[AZ-626] Decompose complete: 47 tasks + docs + module layout

Greenfield Steps 1-6 baseline for the autopilot rewrite from legacy
Qt/C++ to a Rust workspace.

- Remove legacy Qt/C++ tree (ai_controller, drone_controller,
  misc/camera, python_scaffold, root Dockerfile, autopilot.pro,
  legacy main.py / requirements.txt).
- Add _docs/00_problem (problem, restrictions, acceptance criteria,
  security approach, input data + fixtures).
- Add _docs/01_solution/solution_draft01.
- Add _docs/02_document (architecture, system-flows, data_model,
  glossary, decision-rationale, deployment, 13 component descriptions,
  tests/ specs, FINAL_report, module-layout).
- Add _docs/02_tasks/todo with 47 task specs (AZ-640..AZ-686, one
  bootstrap + 46 component tasks) and _dependencies_table.md.
- Add .cursor/rules/artifact-srp.mdc (single-responsibility rule for
  canonical _docs artifacts).
- Track autodev state in _docs/_autodev_state.md (Step 6 completed,
  ready for Step 7 Implement).

Jira: bootstrap AZ-626; component epics AZ-627..AZ-639; tasks
AZ-640..AZ-686. Total complexity 173 points across 12 epics.

Co-authored-by: Cursor <cursoragent@cursor.com>
This commit is contained in:
Oleksandr Bezdieniezhnykh
2026-05-19 11:02:01 +03:00
parent f7d6cb4a3a
commit bc40ea7300
235 changed files with 12585 additions and 15097 deletions
@@ -0,0 +1,90 @@
# CI / CD Pipeline
**Status**: forward-looking design (Rust).

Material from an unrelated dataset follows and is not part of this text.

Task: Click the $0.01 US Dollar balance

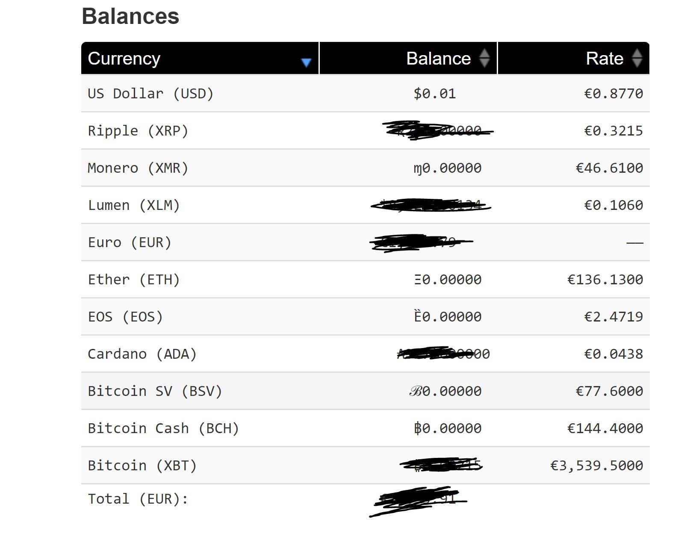Action: [434, 94]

Final pipeline file lands during build-system bring-up. The shape below describes the intent.
## 1. Goals
The pipeline must:
- Build the autopilot Rust binary cross-compiled for `aarch64-unknown-linux-gnu`.

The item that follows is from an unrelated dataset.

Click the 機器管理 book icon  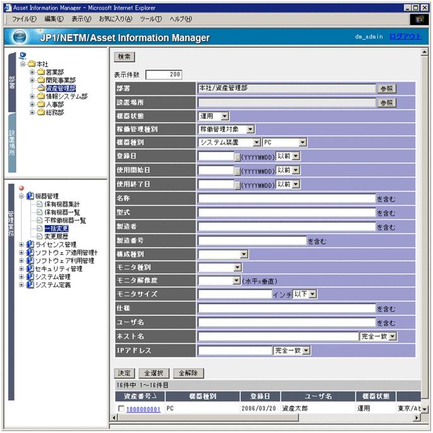[x=30, y=196]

- Run the full Rust test suite (unit + integration + replay-based) on every commit.
- Run a hardware-in-loop conformance gate against an ArduPilot SITL instance (covers `mavlink_layer` + `mission_executor`).
- Run a benchmark gate on representative target hardware (covers Tier 1 / Tier 2 / VLM / gimbal latency budgets — see `architecture.md §7.6 Benchmark gate`).

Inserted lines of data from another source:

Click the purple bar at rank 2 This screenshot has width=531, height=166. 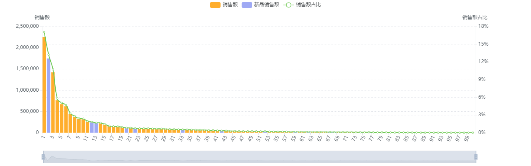coord(49,95)
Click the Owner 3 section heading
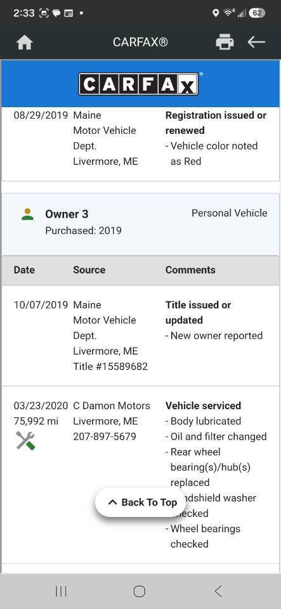The width and height of the screenshot is (281, 609). 67,214
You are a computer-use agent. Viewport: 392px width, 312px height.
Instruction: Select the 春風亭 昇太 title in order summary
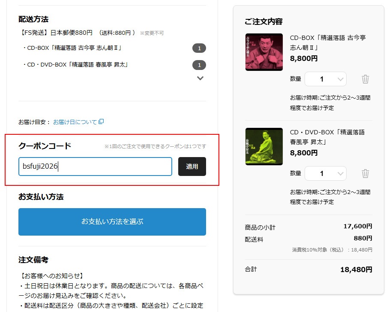(x=326, y=136)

- Sign and publish artefacts (binary + container image) on tagged releases.
- Never auto-deploy to the airframe. Deployment is a human-driven operation tied to the suite's flight-gate convention (`/run/azaion/in-flight`).
## 2. Pipeline stages
Single Woodpecker pipeline, multi-stage. Stages run sequentially; a failed stage stops the run.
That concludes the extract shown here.